La manovra straordinaria per il rientro dal deficit deve avere il necessario impatto quantitativo, utile a far rientrare l’Italia nel circolo virtuoso di Eurolandia dopo gli anni delle forzature sul Patto di stabilità, e ad evitare la sanzione di un downgrading sui nostri titoli di Stato da parte delle agenzie di rating. Ma non potrà ruotare solo sulle solite, estemporanee voci di bilancio, dagli anticipi d’imposta ai bolli e i tabacchi. Nell’enorme buco nero dell’evasione fiscale, ulteriormente ingigantito dalla strategia della disattenzione berlusconiana, c’è spazio per reperire risorse immediate. La revisione della disciplina dei rimborsi Iva, per esempio, va in questa direzione. E soprattutto questa «manovrina» dovrà essere accompagnata da misure dotate anche di un grande valore qualitativo, necessario per marcare quel cambio di passo tra la conservazione e la modernizzazione di cui il Paese ha bisogno, e di cui ha parlato diffusamente il governatore di Bankitalia nelle sue ultime «Considerazioni finali».
C’è molto da attingere, volendo, nell’Agenda Draghi. Subito. A bassissimo costo economico, anche se ad alto impatto politico. La liberalizzazione nel terziario, nelle professioni, nei servizi pubblici locali, per esempio, va in questa direzione. Dal commercio ai trasporti, dalle farmacie ai taxi: c’è un grumo di auto-protezione corporativa, nel mercato italiano, che aspetta solo di essere sciolto, e rimesso nel circolo dell’economia collettiva.

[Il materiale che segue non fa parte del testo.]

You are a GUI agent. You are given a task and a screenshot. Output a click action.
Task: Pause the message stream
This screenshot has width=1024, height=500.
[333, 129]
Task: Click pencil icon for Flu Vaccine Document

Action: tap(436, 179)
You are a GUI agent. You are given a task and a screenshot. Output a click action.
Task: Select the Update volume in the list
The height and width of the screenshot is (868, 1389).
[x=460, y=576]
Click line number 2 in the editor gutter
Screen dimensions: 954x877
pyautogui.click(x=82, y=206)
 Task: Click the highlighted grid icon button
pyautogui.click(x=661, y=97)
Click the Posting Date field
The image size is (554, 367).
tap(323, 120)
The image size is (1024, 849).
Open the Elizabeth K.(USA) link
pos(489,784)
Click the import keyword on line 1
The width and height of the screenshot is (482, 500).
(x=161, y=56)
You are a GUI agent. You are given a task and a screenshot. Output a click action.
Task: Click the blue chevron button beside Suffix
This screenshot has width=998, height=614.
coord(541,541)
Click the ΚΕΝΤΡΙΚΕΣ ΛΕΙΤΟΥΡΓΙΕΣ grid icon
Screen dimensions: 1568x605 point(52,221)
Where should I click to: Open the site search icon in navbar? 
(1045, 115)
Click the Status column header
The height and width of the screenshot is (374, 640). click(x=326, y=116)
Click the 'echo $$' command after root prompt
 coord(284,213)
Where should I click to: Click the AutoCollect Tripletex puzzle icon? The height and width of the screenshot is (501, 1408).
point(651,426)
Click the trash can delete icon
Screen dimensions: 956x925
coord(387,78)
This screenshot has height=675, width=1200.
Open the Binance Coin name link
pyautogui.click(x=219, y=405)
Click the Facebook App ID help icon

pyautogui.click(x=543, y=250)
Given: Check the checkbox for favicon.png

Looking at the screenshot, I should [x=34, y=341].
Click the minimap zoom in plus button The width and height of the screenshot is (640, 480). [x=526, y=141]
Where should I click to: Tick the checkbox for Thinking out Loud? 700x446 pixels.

A disposizione del cittadino che consuma, non più solo dell’oligopolista che specula. Ma nell’Agenda Draghi c’è anche molto da attingere in vista della Finanziaria d’autunno, che sarà il vero banco di prova per la capacità innovativa del nuovo governo e per la tenuta politica della nuova maggioranza. Gli investimenti per la ricerca, la riduzione del cuneo fiscale, la tutela del lavoratore più che del posto di lavoro, la modifica strutturale delle leggi di spesa. Dall’istruzione agli ammortizzatori sociali, dalla previdenza agli ordinamenti giuridici: c’è un coagulo di incrostazioni conservative, nel bilancio italiano, che aspetta solo di essere aggredito e riallocato nel circuito della competizione globale. A beneficio dei figli che investono sul proprio futuro, non più solo dei padri che difendono il loro passato.
Se non è stato solo lo slogan di un weekend, il «coraggio di stupire» dovrà segnare le prossime scelte del governo. Servirà l’audacia di chi vuole davvero rimettere in moto questo Paese immobile, non il riflesso pavloviano di chi si ostina a non volere «nessun nemico a sinistra». «Il nostro sarà un riformismo radicale», aveva promesso Prodi in campagna elettorale. L’Italia, dopo il Cavaliere, è stanca di promesse. Per il Professore è già tempo di agire.